This formula is from the "Transmission Lines" chapter of Sams'
"Reference Data for Engineers." You can replace 1/d and 1/D in the Rt
formula with Rrf/d and Rrf/D for non-copper conductors, where Rrf is
the RF resistance of the conductor relative to copper. Normally, that
would be sqrt(Rdc(material)/Rdc(copper)), for non-magnetic
conductors. So for aluminum, use 1.23 in the numerator for that
conductor instead of 1.00. It is _probably_ reasonable to use 1.07
instead of 1.00 for stranded copper, and maybe 1.10 for braid, but
"your mileage may vary."

Cheers,
Tom

K7ITM wrote in
:

....
In any event, it seems a reasonable way to get a large diameter RF
conductor that remains flexible...I'd be very surprised if...

Tom,

I have attempted to predict the behaviour of bootstrap coax traps, and an
important factor is the effective RF resistance of the outside of the coax
which forms an inductor.

My measurement capacity is quite limited.

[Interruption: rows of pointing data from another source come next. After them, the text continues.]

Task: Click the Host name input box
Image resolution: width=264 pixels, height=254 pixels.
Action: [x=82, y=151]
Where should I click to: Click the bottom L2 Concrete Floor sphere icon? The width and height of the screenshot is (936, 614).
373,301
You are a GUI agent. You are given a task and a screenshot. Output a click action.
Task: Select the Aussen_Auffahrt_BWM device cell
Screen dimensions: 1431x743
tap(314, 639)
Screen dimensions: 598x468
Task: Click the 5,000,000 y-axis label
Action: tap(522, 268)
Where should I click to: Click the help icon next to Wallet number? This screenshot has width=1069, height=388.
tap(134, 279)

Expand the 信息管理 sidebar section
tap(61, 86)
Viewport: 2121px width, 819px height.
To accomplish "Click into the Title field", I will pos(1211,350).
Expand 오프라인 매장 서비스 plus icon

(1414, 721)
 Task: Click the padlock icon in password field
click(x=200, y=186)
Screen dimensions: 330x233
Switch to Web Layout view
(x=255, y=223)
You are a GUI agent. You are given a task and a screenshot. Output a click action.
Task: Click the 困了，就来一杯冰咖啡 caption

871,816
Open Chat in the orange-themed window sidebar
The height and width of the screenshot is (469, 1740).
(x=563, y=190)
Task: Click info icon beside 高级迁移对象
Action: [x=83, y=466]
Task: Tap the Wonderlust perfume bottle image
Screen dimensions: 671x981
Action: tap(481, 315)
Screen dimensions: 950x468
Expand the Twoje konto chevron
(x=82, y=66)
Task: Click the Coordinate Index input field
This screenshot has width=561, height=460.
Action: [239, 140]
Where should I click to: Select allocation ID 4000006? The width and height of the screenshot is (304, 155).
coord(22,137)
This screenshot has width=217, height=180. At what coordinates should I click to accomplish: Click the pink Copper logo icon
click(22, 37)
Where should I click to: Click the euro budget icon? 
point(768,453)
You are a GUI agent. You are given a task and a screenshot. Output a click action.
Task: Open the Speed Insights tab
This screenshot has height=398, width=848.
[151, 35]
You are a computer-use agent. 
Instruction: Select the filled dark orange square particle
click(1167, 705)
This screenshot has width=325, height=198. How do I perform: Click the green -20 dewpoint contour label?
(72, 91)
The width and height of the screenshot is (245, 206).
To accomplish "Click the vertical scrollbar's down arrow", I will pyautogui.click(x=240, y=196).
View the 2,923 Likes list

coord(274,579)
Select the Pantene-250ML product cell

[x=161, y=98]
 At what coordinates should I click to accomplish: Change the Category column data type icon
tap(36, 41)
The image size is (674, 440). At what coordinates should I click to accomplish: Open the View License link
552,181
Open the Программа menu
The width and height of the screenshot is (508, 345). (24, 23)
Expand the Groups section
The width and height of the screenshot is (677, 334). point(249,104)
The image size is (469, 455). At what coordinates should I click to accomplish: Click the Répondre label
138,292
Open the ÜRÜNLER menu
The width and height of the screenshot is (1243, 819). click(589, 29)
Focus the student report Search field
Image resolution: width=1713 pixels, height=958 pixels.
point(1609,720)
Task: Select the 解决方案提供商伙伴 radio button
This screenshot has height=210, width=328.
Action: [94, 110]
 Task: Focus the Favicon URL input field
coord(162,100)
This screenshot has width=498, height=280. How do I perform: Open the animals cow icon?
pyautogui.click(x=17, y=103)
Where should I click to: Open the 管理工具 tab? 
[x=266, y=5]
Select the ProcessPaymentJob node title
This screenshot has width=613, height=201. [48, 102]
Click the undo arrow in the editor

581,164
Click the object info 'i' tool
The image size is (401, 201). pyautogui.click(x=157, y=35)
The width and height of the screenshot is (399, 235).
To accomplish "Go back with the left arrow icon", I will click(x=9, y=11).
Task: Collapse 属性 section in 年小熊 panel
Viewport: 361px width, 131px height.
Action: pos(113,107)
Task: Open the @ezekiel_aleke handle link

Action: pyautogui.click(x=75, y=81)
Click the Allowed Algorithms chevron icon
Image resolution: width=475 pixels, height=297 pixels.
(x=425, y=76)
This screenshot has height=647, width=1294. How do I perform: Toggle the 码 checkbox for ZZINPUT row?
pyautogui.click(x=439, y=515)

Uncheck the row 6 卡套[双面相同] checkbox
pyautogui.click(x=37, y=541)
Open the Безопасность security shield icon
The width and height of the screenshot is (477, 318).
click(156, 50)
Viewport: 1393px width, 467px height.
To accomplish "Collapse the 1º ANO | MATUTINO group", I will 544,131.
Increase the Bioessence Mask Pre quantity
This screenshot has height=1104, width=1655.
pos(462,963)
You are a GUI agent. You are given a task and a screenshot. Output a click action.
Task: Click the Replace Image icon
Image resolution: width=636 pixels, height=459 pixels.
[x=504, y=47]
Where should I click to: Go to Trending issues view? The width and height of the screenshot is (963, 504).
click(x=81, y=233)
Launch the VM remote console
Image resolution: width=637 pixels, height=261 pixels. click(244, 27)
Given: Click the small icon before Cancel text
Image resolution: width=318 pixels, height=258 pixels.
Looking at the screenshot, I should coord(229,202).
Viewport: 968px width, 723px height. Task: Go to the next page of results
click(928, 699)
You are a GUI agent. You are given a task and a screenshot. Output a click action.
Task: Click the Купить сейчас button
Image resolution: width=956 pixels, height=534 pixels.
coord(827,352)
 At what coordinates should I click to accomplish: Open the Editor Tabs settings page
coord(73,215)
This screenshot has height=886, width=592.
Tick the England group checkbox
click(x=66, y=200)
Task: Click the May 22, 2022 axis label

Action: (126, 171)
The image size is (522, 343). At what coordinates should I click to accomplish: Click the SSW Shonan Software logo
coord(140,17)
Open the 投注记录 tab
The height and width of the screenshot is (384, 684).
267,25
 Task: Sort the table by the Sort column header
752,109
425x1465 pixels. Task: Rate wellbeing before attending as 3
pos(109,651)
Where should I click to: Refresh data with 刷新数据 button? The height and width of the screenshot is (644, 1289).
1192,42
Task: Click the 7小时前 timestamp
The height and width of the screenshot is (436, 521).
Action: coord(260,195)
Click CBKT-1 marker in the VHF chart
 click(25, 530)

Trying to reconcile my prediction with W8JI's measurements of such traps
makes me think that the effective RF resistance is much poorer than a tube
of the same size. Factors causing this would be braiding, proximity effect
and dielectric losses in PVC jacket.

Owen

On Feb 25, 12:12*pm, Owen Duffy wrote:
K7ITM wrote :

...

In any event, it seems a reasonable way to get a large diameter RF
conductor that remains flexible...I'd be very surprised if...

Tom,

I have attempted to predict the behaviour of bootstrap coax traps, and an
important factor is the effective RF resistance of the outside of the coax
which forms an inductor.

My measurement capacity is quite limited.

Trying to reconcile my prediction with W8JI's measurements of such traps
makes me think that the effective RF resistance is much poorer than a tube
of the same size. Factors causing this would be braiding, proximity effect
and dielectric losses in PVC jacket.

Owen

I think I'll be in good agreement with you, here, Owen, by saying that
the right way to find out about something like this is to actually
make some measurements on the configuration in question. Maybe I can
come up with something... I do have reasonable measurement technology
available, though getting it "right" isn't trivial, especially with
balanced open-wire line. I do have some ideas and if I can find time
will try a couple different ways to see if they agree. Time, right
now, will be the problem.

Cheers,
Tom

In a line made up of two parallel coax cables with connected shields and
with the shields floating at both ends, let's suppose that one center
conductor (cable A) is carrying 1A and the other (cable B) 3A, exactly
out of phase with each other -- that is, the line is not balanced. The
inside of the cable A shield will have 1A and the inside of the cable
shield B will have 3A, again exactly out of phase, and each one out of
phase with its corresponding center conductor current.

Let's consider electrically short cables for simplicity -- short enough
that the currents don't change much along the length.

As Tom said, the fields are contained within the coax cables -- on the
inside of each one is a canceling pair of currents. But at the ends of
the cables, the shield currents can escape to the outside, 1A from cable
A, and an out of phase 3A from cable B. The result is a net 2A flowing
on the outside of the shield. This current will cause the combined cable
to radiate exactly the same amount as if the shield wasn't there at all!
All we've done is to physically separate the differential and common
mode currents, but we haven't changed their values.

So what happens when the conductor currents are balanced, i.e., equal
and opposite? Well, then there's no net current on the outside of the
shield. Now there's no line radiation, again exactly the same as if the
shield wasn't there. The shield likewise has no effect on reception of
unwanted signals -- it provides no shielding at all. The only way to
make it provide shielding is to block the current path from the inside
to the outside of the cables at both ends. In the case of an antenna
feedline, however, this would require putting the antenna into a
shielded box.

The shield has an impact on the differential mode impedance, but it
doesn't help line balance or provide shielding at all.

Roy Lewallen, W7EL

Roy Lewallen wrote in
:

....
The shield has an impact on the differential mode impedance, but it
doesn't help line balance or provide shielding at all.

Roy,

I quite agree with you.

I have received a third hand comment that something in my related article
at http://www.vk1od.net/transmissionline/stcm/index.htm is incorrect. I say
something because there is a language translation involved in the third
hand process.

Have you read the article, and have you any issue with it?

Thanks
Owen